=== EXERCISE INSTRUCTIONS ===
Pick every line out of the entries below that has the string "Dojenje", and copy it.

=== INFORMATION GIVEN ===
•••••

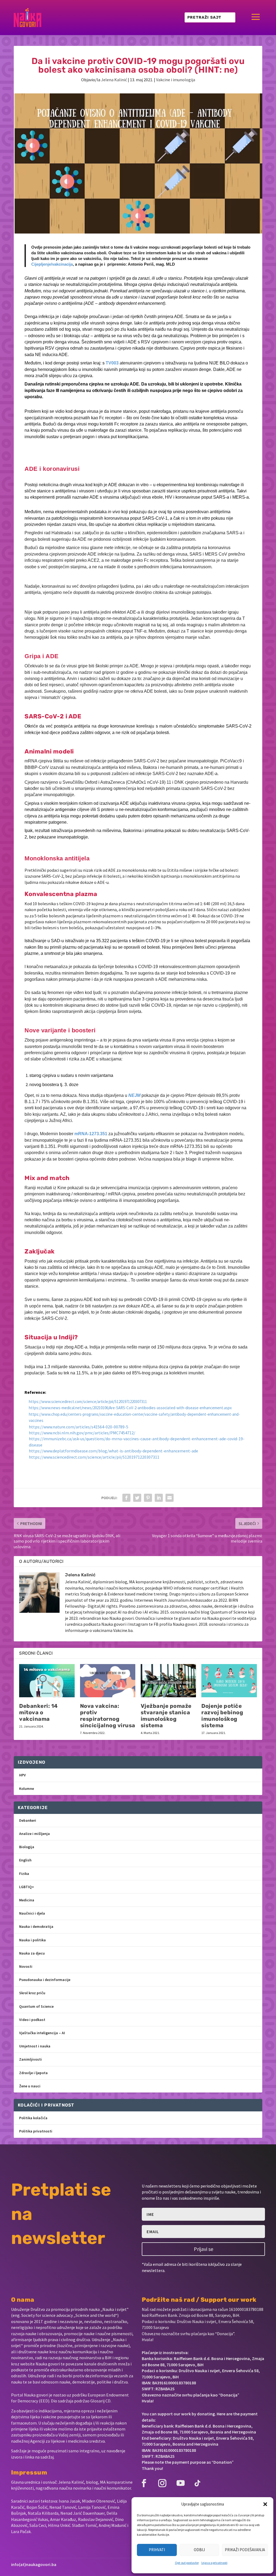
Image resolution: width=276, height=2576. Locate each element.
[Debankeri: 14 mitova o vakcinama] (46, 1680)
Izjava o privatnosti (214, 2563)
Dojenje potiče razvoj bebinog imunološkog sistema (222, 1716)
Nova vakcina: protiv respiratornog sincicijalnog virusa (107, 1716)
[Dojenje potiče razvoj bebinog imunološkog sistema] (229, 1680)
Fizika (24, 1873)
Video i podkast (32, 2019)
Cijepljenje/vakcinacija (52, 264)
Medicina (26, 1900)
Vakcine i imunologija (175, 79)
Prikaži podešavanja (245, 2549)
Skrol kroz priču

•••••

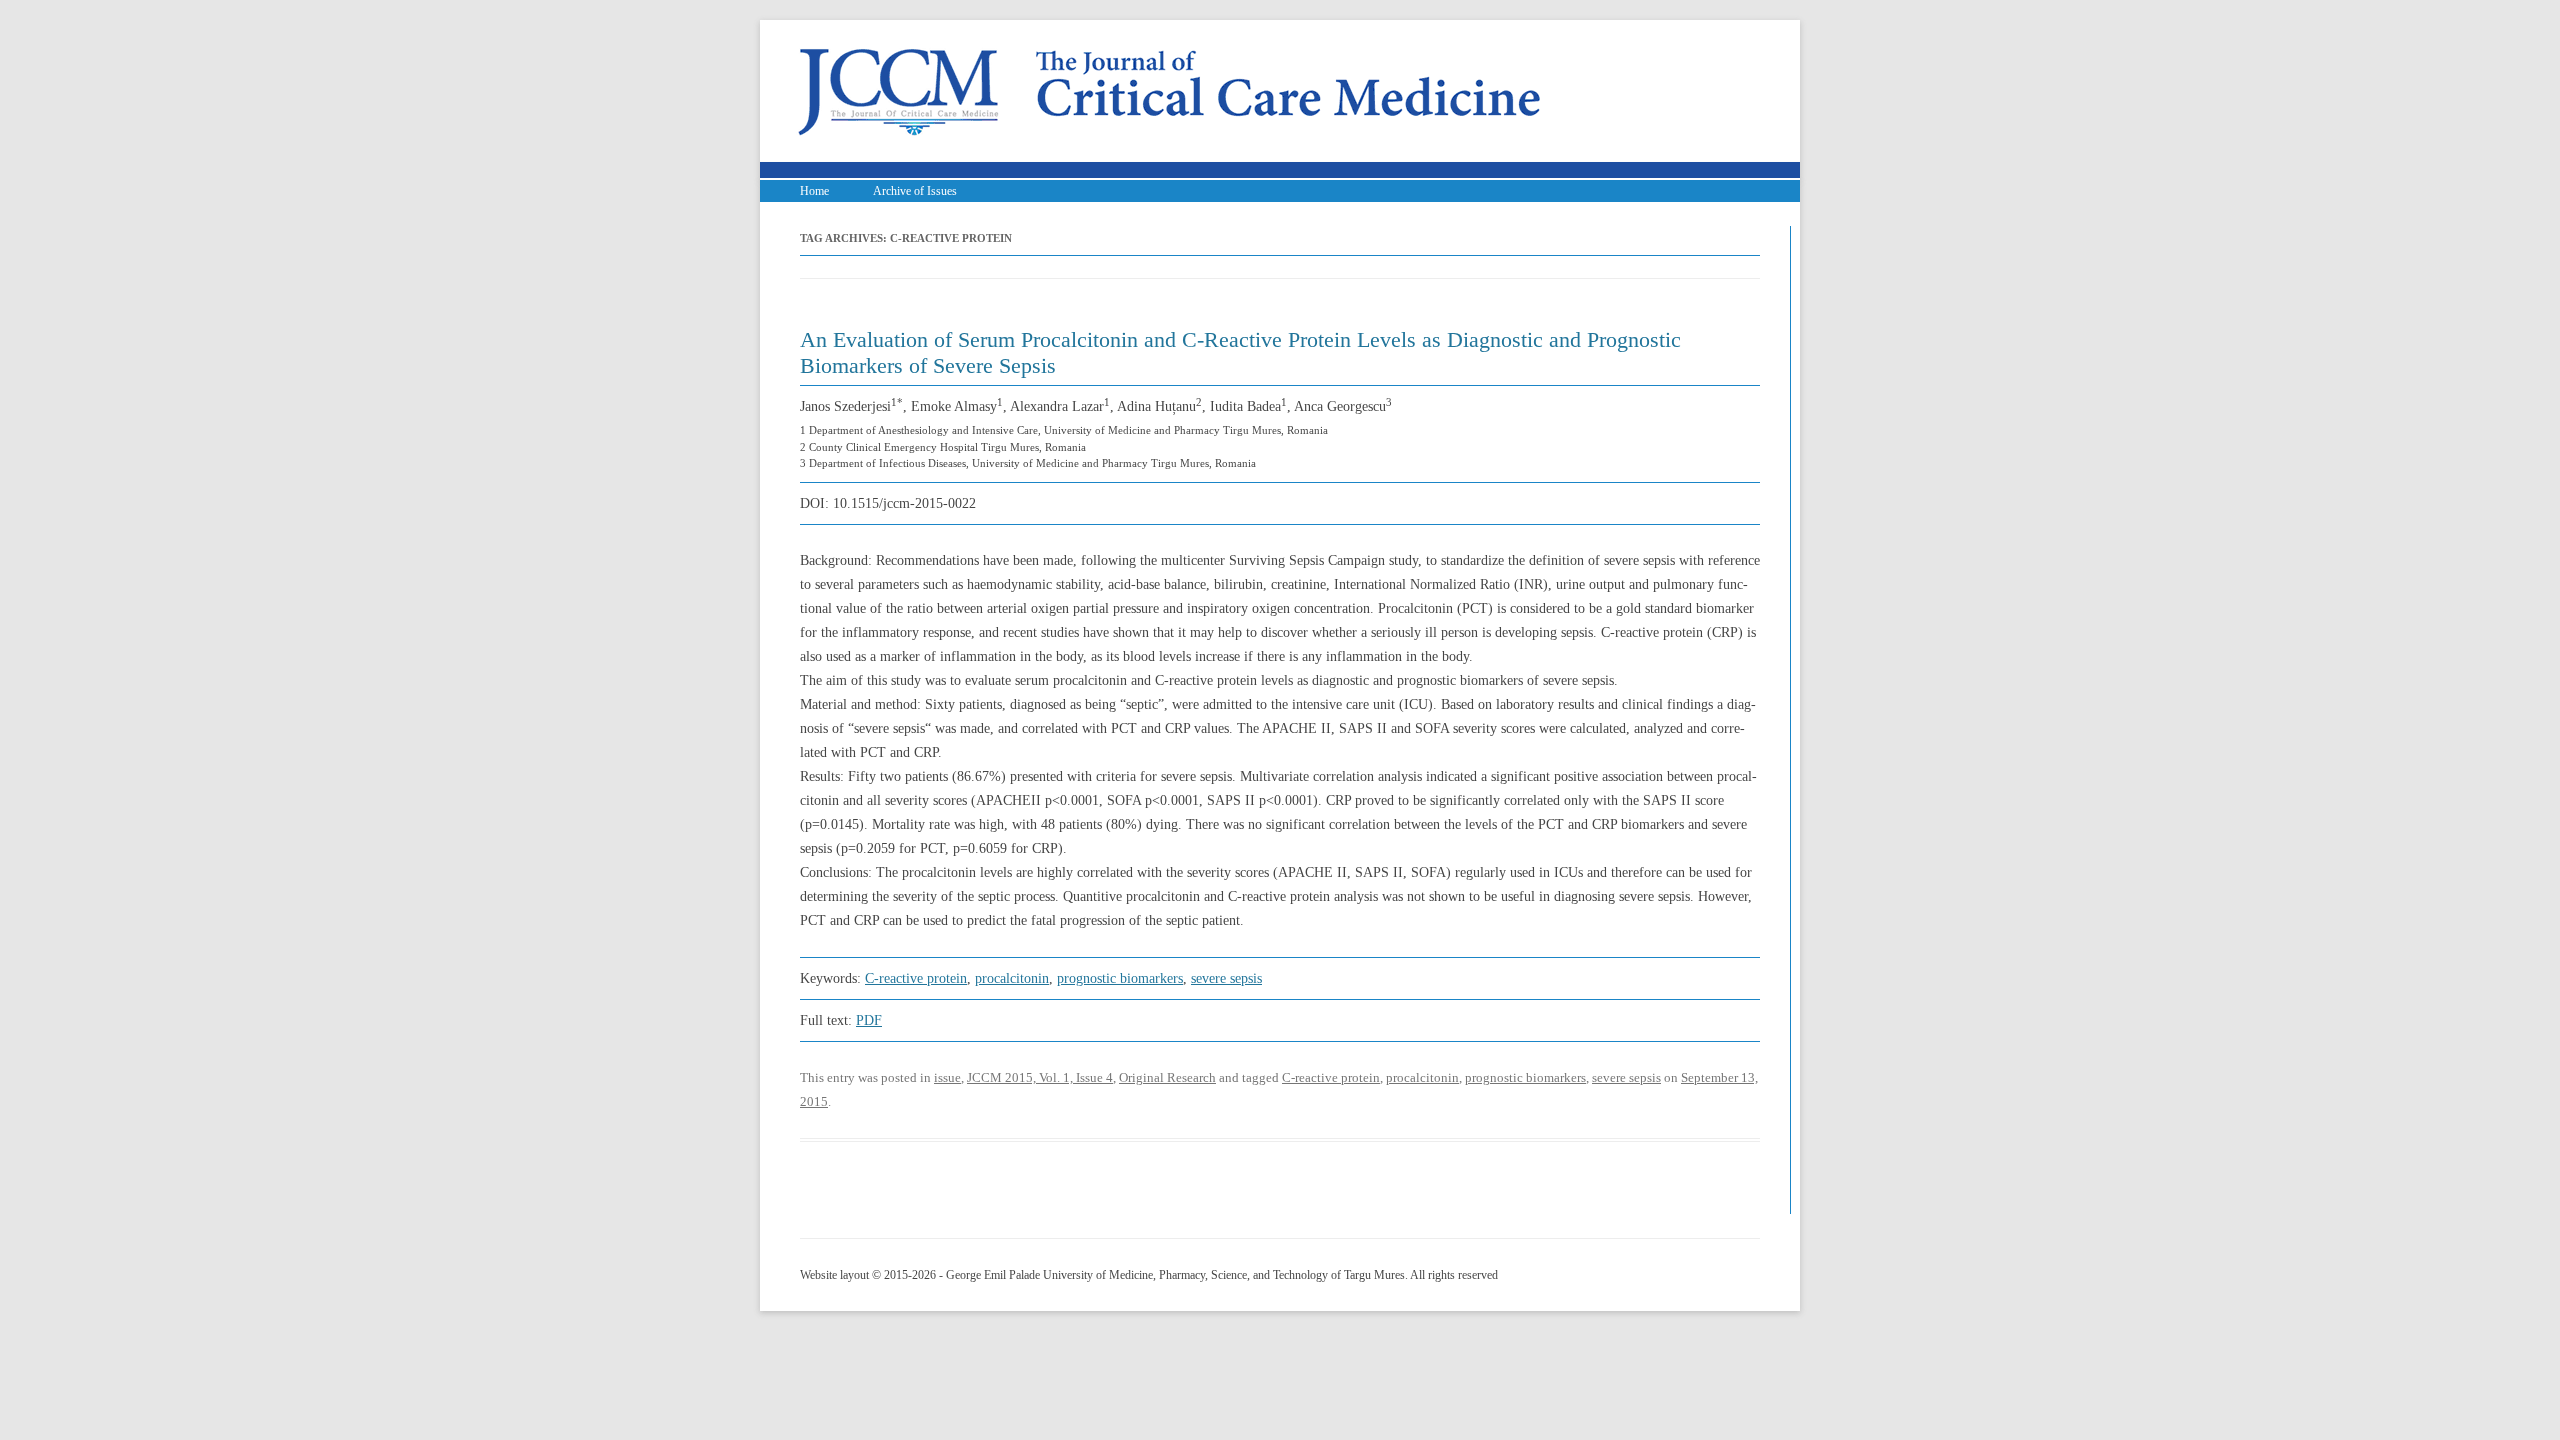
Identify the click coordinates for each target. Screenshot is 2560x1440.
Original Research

•••••

=== EXERCISE RESPONSE ===
Dojenje potiče razvoj bebinog imunološkog sistema (222, 1716)
[Dojenje potiče razvoj bebinog imunološkog sistema] (229, 1680)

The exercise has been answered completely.